Credit Where It is Due: Cross-Modality Connectivity Drives Precise Reinforcement Learning for MLLM Reasoning
Zhengbo Jiao, Shaobo Wang, Zifan Zhang, Wei Wang, Bing Zhao, Hu Wei, Linfeng Zhang
TL;DR
This work investigates how visual evidence informs multimodal reasoning in RLVR by revealing a bimodal cross-modal attention structure where ~$15\%$ of tokens serve as perceptual anchors. It introduces Anchor-Token Reinforcement Learning (AT-RL), a lightweight, graph-based framework that identifies anchors, clusters tokens semantically, and modulates the reinforcement signal with cluster-aware weights $A_{AT}^{(i,t)} = W(C_k) \cdot A^{(i)}$, focusing learning on grounding tokens while preserving linguistic coherence. Across 3B–32B Qwen2.5-VL models, AT-RL achieves consistent gains over strong baselines, with the 32B model surpassing the $72\text{B}$-Instruct baseline on MathVista at $80.2$, and incurs only $1.2\%$ training overhead.
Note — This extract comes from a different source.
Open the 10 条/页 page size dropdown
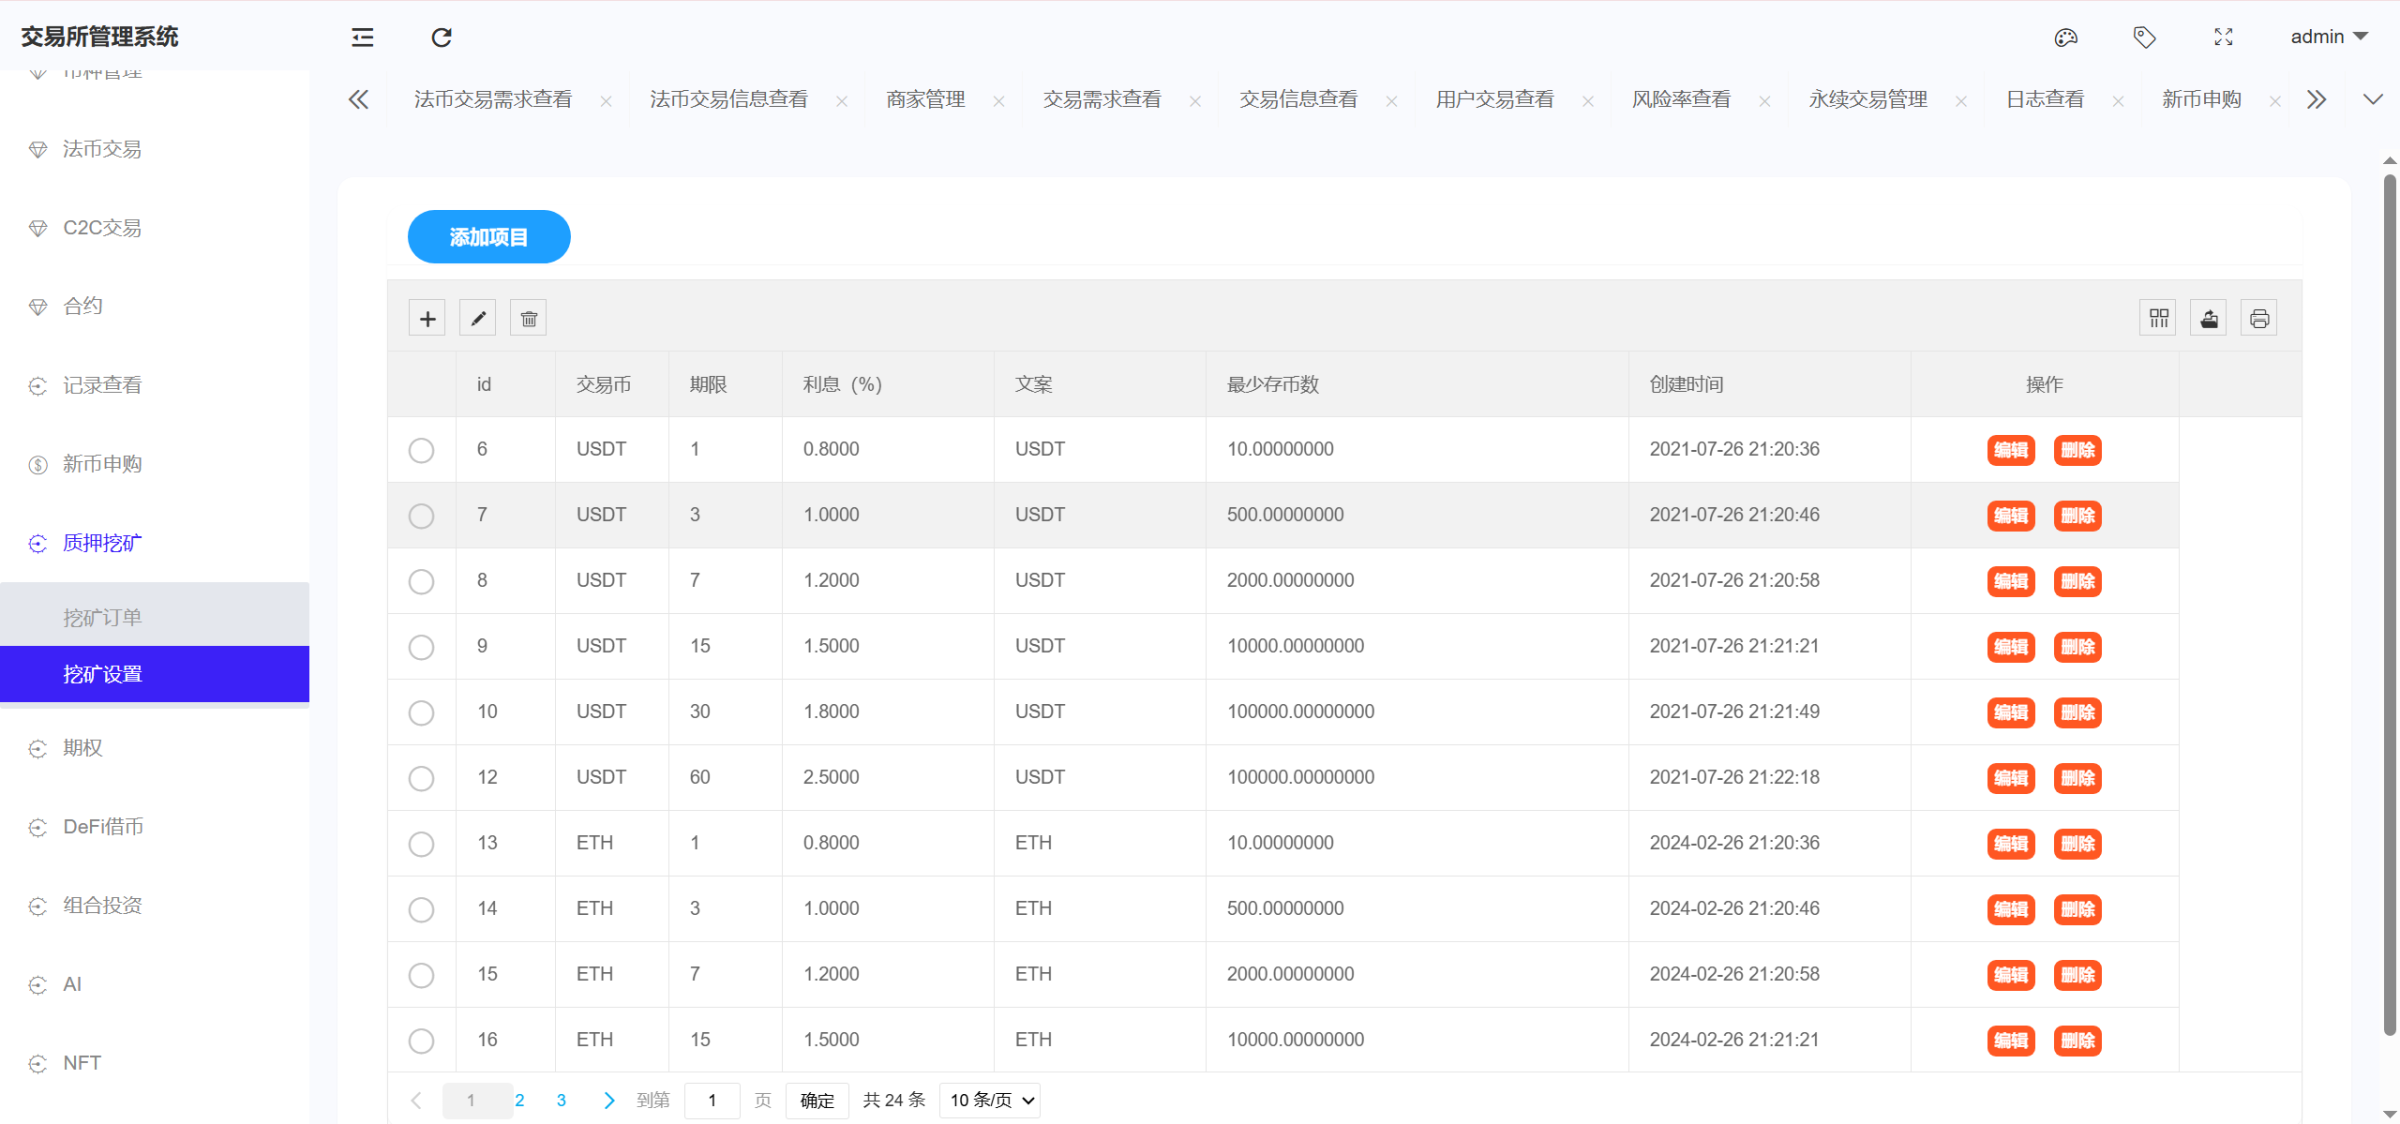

The method generalizes to STEM, video, and general multimodal tasks, remains compatible with KL-free and divergence-agnostic regimes, and clarifies that effective multimodal reasoning hinges on the fidelity of cross-modal anchoring rather than token quantity.
Abstract
Reinforcement Learning with Verifiable Rewards (RLVR) has significantly advanced the reasoning capabilities of Multimodal Large Language Models (MLLMs), yet how visual evidence is integrated during reasoning remains poorly understood. We explore multimodal RLVR through the lens of cross-modal attention connectivity and find that only a small fraction of tokens (approximately 15%) exhibit strong visual-textual coupling. These high-connectivity tokens act as anchors that ground reasoning in the image, while the majority follow linguistic patterns. During RLVR training, credit assignment naturally concentrates on these anchors, sharpening their visual grounding over time. Building on this insight, we propose Anchor-Token Reinforcement Learning (AT-RL), a lightweight framework that selectively reinforces high-connectivity tokens via graph-based clustering of attention topology. Evaluated across the series (3B-32B), AT-RL introduces only 1.2% overhead yet enables the 32B model to surpass the 72B-Instruct baseline on MathVista (80.2), with consistent gains observed across STEM, video and general tasks. Conversely, training solely on low-connectivity tokens causes severe degradation, confirming that effective multimodal RL hinges on precise credit assignment to visual anchors. Our work reveals that reasoning quality is governed not by token quantity but by the fidelity of cross-modal anchoring.